If SOUTHEASTERN was the ladder to self-actualisation, then SOMETHING MORE THAN FREE is the platform at the peak. Not that it is easy or wise to compare the latest two albums of Jason Isbell as they were written in separate phases of his life. However the new album’s title, and subsequent track, takes a philosophical look at freedom and questions whether we all need something more than its absolute format. This is just one of many fascinating facets from an outstanding and regal album that sees Isbell seal his position as the pre-eminent songwriter in American music.
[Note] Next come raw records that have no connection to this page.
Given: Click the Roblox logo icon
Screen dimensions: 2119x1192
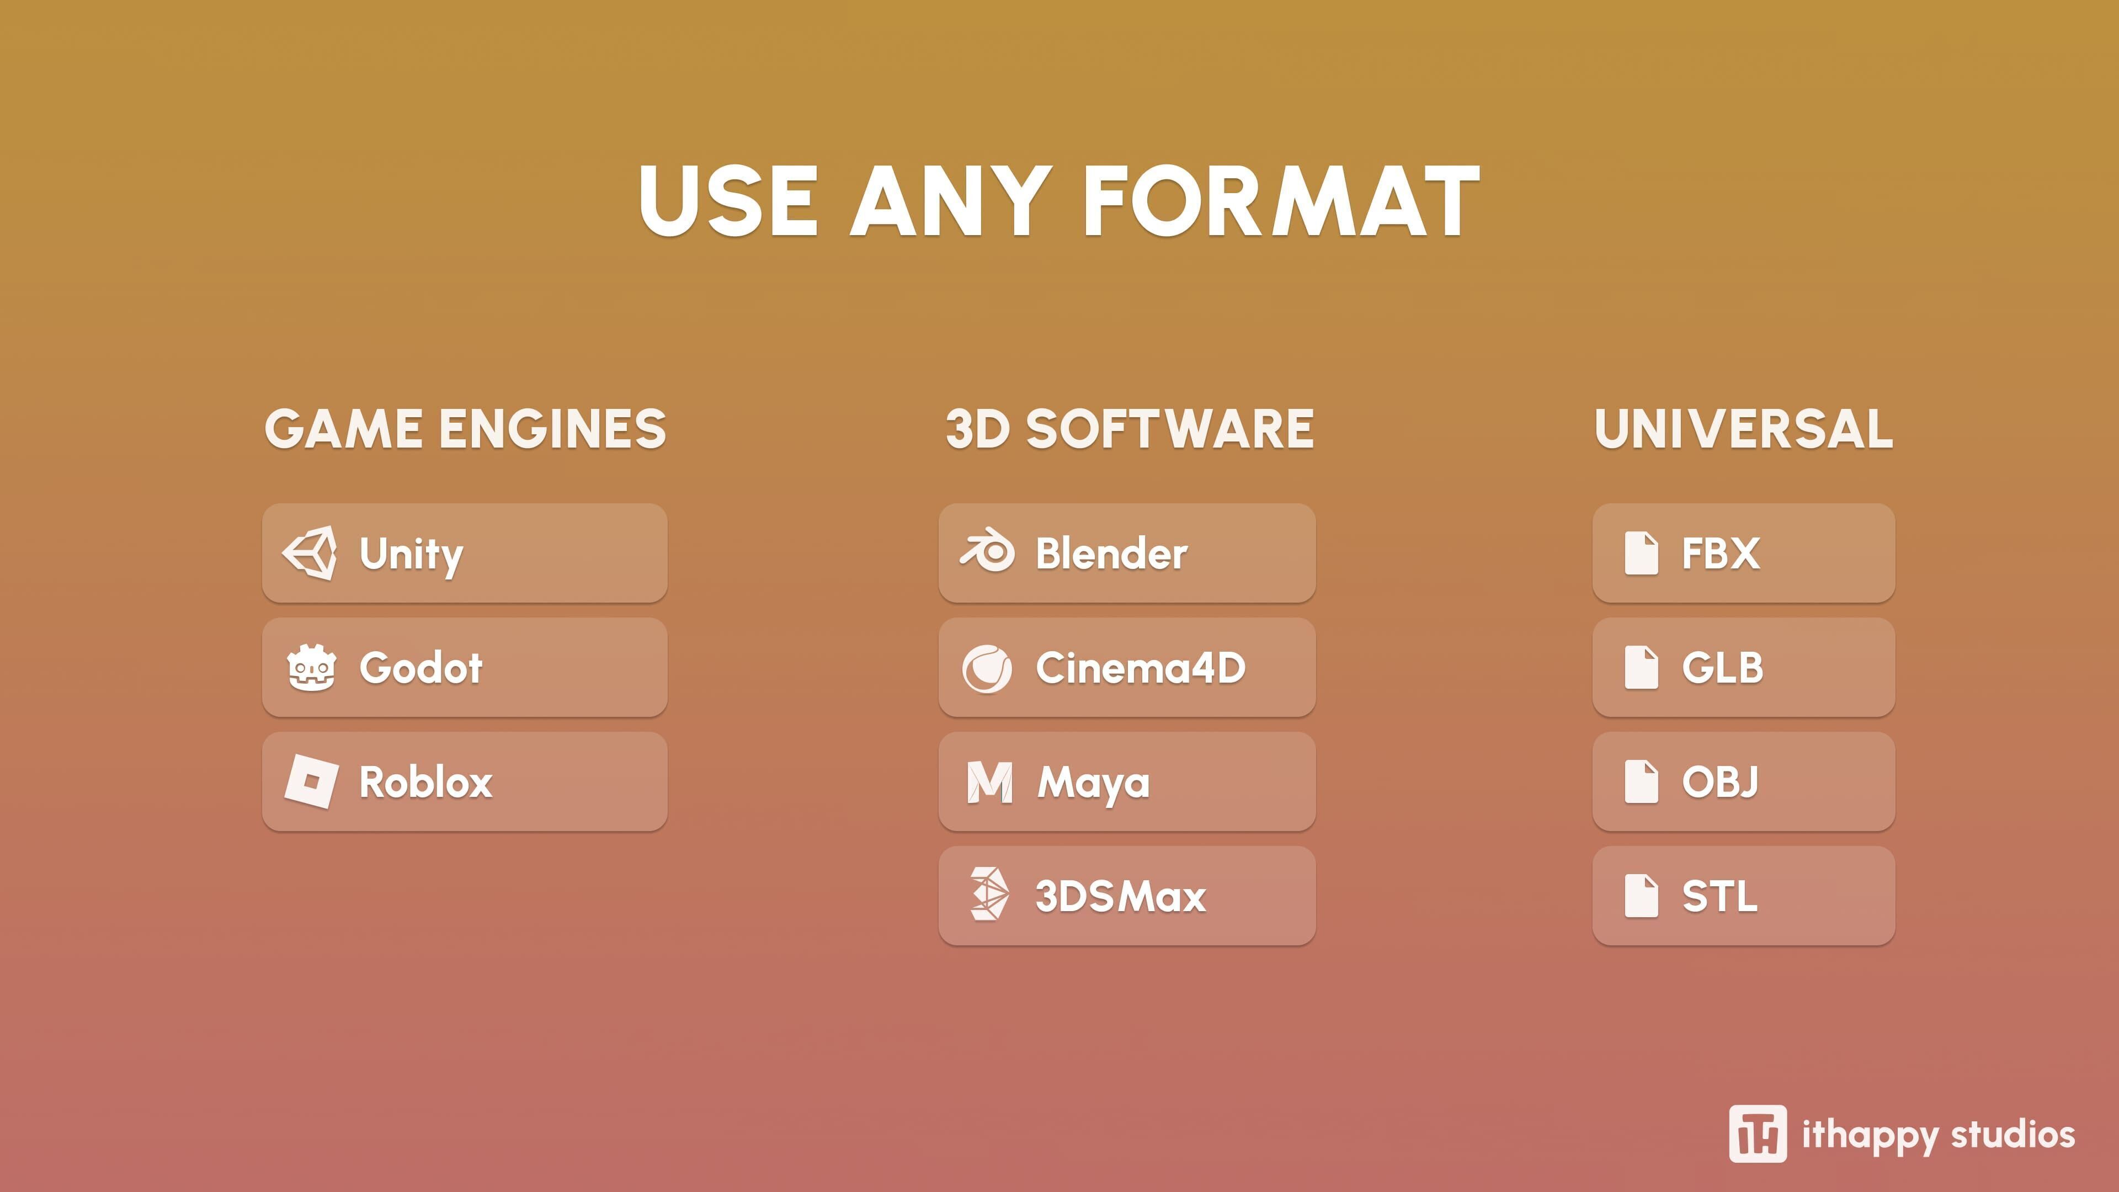Looking at the screenshot, I should point(311,782).
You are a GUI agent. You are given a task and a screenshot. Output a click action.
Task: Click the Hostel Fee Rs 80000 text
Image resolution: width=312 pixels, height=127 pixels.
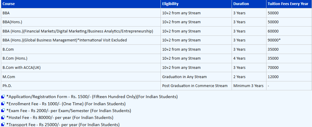tap(60, 117)
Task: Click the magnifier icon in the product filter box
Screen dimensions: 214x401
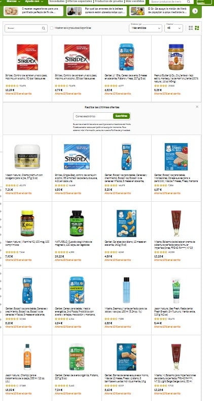Action: coord(44,28)
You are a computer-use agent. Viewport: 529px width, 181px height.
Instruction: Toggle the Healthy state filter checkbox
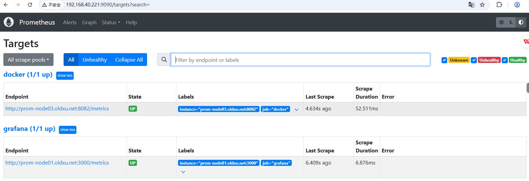click(504, 60)
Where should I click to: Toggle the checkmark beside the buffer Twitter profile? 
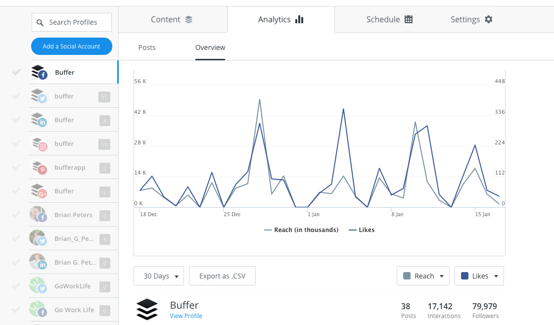[16, 95]

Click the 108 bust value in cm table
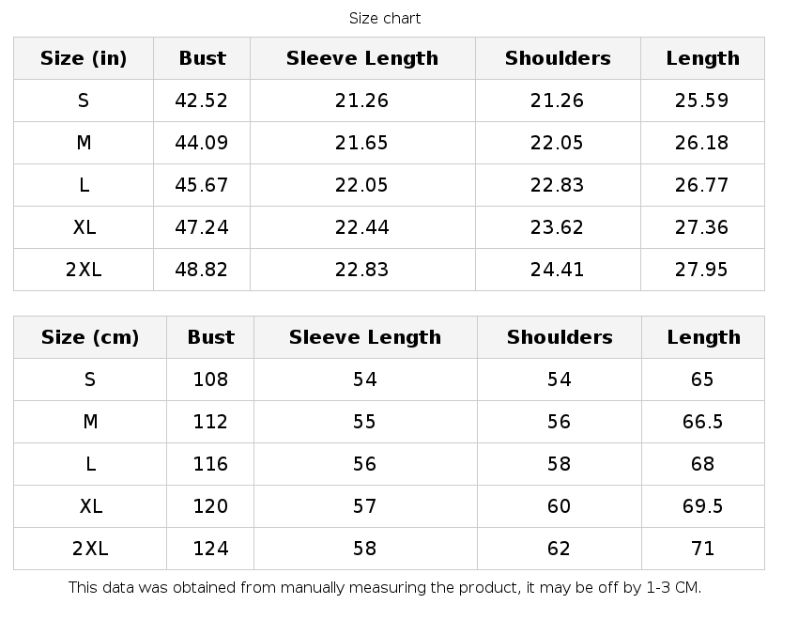point(210,379)
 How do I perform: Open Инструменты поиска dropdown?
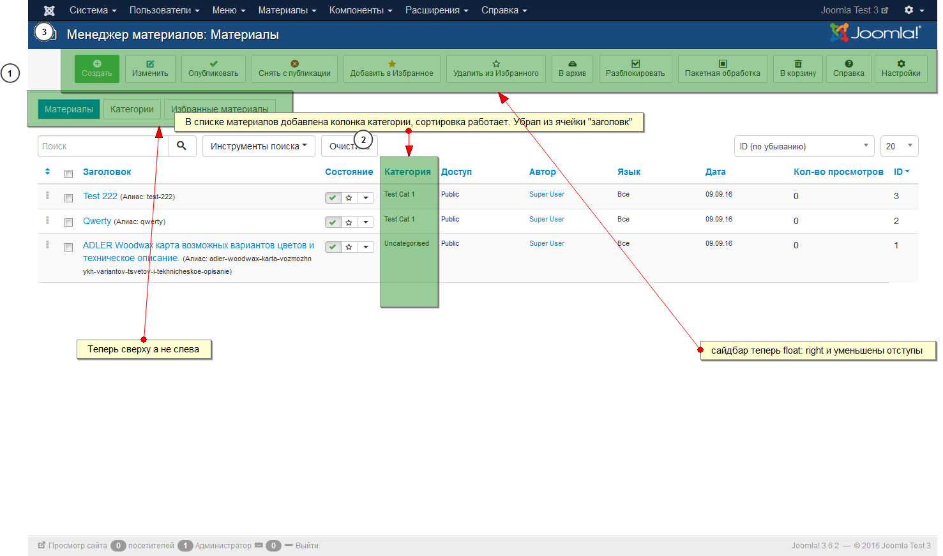pyautogui.click(x=259, y=146)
This peak that SOMETHING MORE THAN FREE has taken Jason Isbell to is a state of personal satisfaction where he can gaze back at the ups and downs of the past and visualise a limitless future on the road to song writing immortality. While focussing more on the immediate present, the new record sees Isbell at his southern best throwing in a bit of country, soul and good honest rock into a singer-song writing pit awash with the musings of a genius. He once referred to his listeners as ‘intelligent strangers’, but this can be reversed in viewing him as the 'articulate spokesperson of the intelligent musician.'
Teaming up again with producer Dave Cobb has paid dividends and what a portfolio of albums he is developing if you throw in METAMODERN SOUNDS IN COUNTRY MUSIC. While the band element adds spice to many of the eleven tracks, this is essentially another Jason Isbell solo effort, or perhaps heading in a duo direction if you count the influence of Amanda Shires, both on the ever present fiddle and as a wider stabilising force. There are reams of autobiographical content to the album of which snippets have been revealed in the pre-launch press, no more explicit than in the Stereogum interview. This adds an extra dimension to trawling through the lyrics of the album which unveils a treasure trove of literary selfdom for those motivated by the intrigue of song.
Track-wise, the album possesses endless appeal with the high quality opener ‘If It Takes a Lifetime’ showing the Nashville hierarchy that you don’t need to write great country songs by committee. While Isbell’s music is bound only by the influence of his Alabama roots, one could foresee a full on country album surfacing in the future to lift the genre into a new stratosphere. Likewise, there is a streak of soul to be found in the album, especially on the track ‘The Life You Chose’, and once again with his Muscle Shoals roots and influence this could be developed in the future. Of course Isbell is famed for his southern rock tendencies as exemplified in his work with the 400 Unit and as a key member of the Drive By Truckers. ‘Palmetto Rose’, an ode to his fellow southern city of Charleston, is the album’s archetypical rocker and flagbearer for his trademark upbeat sound.
The title track ‘Something More Than Free’ is at the forefront of the autobiographical content as Isbell explores the concept that total freedom can be a dangerous environment and ‘Children of Children’ sees him delving back further into the annals of his past. Of course every great Americana record has some kind of reference to society away from the great metropolis’s and Isbell’s contribution is the supreme effort ‘Speed Trap Town’, perfectly summing up the ‘trappings’of his own upbringing environment.
Lyrically, Isbell thrills the analysts with the chorus line of ‘You thought God was an architect, now you know/he’s something like a pipe bomb ready to blow’ from the imperial second track and lead single from the album ’24 Frames’. If you’re looking for an inspired tale, ‘Hudson Commodore’ will appeal and this is perhaps another aspect of the concept of freedom being explored. ‘Flagship’ is your right on the mark typical Jason Isbell modern mode of acoustic song delivery, while ‘How to Forget’ is a gentle reminder that amongst the barrage of insightful lyrics, he can also master the killer melody.
This just leaves the concluding track ‘To a Band That I Loved’ to comment on and maybe the redeeming feature is its similarity to ‘Cover Me Up’ which classically opened the previous record. It probably won’t need too much imagination to reveal the band that he loved, but much pleasure is derived from pondering the meanings of the writing.
While the troubles of his past are well documented, the notion that ‘genius is the phoenix of desperation’ is no better exemplified than in SOUTHEASTERN and now SOMETHING MORE THAN FREE. Jason Isbell has arrived at a place of solace and a fruitful future is very much in his grasp to more than match his respected past. This is not just an album for the present, but one with the golden legs of longevity.